(YOUR OBJECTIVE): A single figure is expected: how many lines of the data that follows contain the word "agent".

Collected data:
□ □ □ □
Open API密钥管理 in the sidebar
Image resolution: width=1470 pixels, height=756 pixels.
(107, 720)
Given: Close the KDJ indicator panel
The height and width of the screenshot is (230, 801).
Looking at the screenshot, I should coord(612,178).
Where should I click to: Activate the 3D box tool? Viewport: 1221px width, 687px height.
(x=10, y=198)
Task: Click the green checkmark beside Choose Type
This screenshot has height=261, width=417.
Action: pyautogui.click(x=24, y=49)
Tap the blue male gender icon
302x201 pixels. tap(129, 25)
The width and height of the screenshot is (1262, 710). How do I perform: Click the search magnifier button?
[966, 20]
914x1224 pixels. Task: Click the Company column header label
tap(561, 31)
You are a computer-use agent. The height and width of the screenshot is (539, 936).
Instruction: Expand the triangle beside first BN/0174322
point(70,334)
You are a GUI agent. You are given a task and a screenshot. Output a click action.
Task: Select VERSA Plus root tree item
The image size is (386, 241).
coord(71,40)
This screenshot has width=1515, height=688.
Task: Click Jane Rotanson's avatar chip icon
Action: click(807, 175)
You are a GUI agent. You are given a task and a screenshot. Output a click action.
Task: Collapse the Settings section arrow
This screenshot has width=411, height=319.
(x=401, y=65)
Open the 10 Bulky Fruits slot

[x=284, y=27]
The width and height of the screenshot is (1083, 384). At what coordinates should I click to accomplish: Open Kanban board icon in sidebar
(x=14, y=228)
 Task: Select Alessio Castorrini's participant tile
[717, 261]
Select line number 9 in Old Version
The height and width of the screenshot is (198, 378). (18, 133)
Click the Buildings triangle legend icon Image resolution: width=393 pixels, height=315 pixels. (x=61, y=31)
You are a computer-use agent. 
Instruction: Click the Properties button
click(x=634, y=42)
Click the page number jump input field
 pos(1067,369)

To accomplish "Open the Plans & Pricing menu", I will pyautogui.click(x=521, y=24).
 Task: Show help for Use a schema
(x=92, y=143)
□ □ □ □
(RESULT BELOW): 4